The extensive production and use
of polyethylene terephthalate
(PET) have generated an enormous amount of plastic waste, which potentially
threatens the environment and humans. Enzyme biocatalysis is a promising
green chemistry alternative, relative to the conventional fossil-derived
production process, to achieve plastic waste treatment and recycling.

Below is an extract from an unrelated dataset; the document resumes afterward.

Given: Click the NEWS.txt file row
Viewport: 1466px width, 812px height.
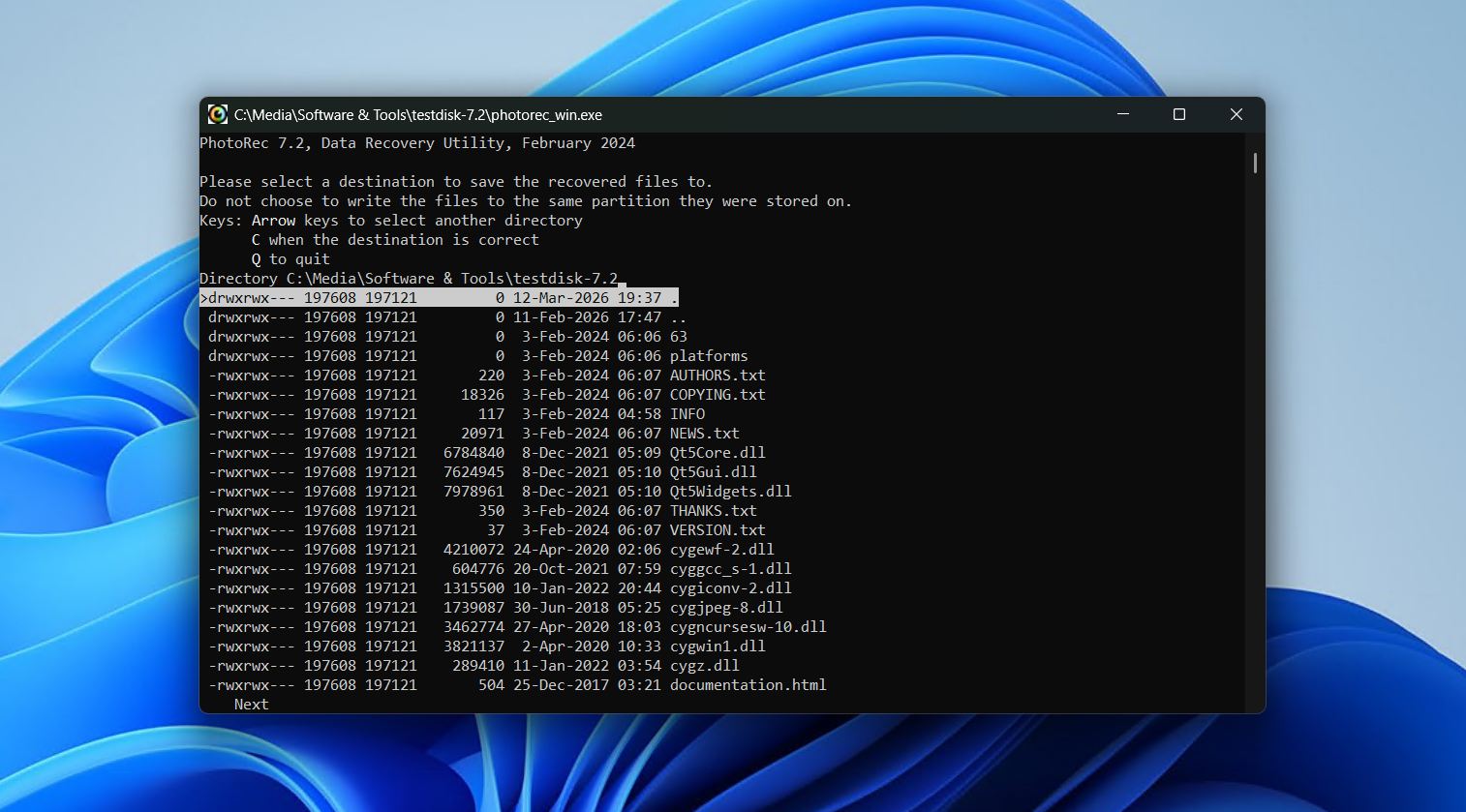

In this work, we created a biocatalyst, BIND-PETase, by genetically
engineering the curli of an Escherichia coli cell
with a functional PETase enzyme for biocatalytic degradation of PET
plastics. BIND-PETase could degrade PET to generate degradation products
at the concentration level of greater than 3000 μM under various
reaction conditions. The effects of key reaction parameters, including
pH, temperature, plastic substrate mass load, and surfactant addition
were characterized. BIND-PETase was reusable for PET degradation and
remained stable with no significant enzyme activity loss when stored
at both 4 °C and room temperature for 30 days (Student’s t test, p > 0.05). Notably, BIND-PETase
could enable the degradation of PET microplastics in wastewater effluent
matrix. Moreover, BIND-PETase could depolymerize highly crystalline
postconsumer PET waste materials under ambient conditions with degradation
efficiency of 9.1% in 7 days. This study provides a new horizon for
developing environmentally friendly biocatalytic approaches to solve
the plastic degradation and recycling challenge.